(Collected data)
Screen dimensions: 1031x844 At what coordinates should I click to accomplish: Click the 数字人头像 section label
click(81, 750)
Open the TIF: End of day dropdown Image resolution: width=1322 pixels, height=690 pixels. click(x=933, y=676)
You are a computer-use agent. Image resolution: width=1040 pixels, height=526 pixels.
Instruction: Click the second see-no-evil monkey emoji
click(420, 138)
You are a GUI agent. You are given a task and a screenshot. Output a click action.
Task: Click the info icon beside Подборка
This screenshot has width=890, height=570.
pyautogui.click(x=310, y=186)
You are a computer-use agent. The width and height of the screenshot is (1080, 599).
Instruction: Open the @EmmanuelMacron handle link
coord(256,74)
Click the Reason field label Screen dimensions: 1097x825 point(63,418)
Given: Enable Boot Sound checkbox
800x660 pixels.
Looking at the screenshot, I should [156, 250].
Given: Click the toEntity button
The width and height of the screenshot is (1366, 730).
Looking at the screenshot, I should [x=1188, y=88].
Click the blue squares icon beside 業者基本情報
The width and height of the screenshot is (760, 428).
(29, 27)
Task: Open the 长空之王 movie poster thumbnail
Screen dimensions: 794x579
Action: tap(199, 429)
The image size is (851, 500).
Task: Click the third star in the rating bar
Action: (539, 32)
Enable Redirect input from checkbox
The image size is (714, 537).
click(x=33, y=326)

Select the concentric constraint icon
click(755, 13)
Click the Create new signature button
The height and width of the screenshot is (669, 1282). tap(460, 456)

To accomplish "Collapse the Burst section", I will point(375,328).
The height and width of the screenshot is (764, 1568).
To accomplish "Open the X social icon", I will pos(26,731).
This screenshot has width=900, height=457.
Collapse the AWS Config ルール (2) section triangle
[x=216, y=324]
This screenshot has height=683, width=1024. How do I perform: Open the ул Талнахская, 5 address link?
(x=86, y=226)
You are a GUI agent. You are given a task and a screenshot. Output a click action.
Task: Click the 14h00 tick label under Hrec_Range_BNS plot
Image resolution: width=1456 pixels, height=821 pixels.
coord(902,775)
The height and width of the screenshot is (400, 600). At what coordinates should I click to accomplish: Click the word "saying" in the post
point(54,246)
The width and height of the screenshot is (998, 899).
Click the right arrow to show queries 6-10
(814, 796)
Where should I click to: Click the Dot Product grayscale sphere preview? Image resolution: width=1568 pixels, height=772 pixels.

→ **WHAT TO WORK ON**
Each line above with the string "computer" in it should be located and copied.

→ **OUTPUT BELOW**
You are a computer-use agent. Image resolution: width=1040 pixels, height=526 pixels.
You are a computer-use agent. The width and height of the screenshot is (1080, 599).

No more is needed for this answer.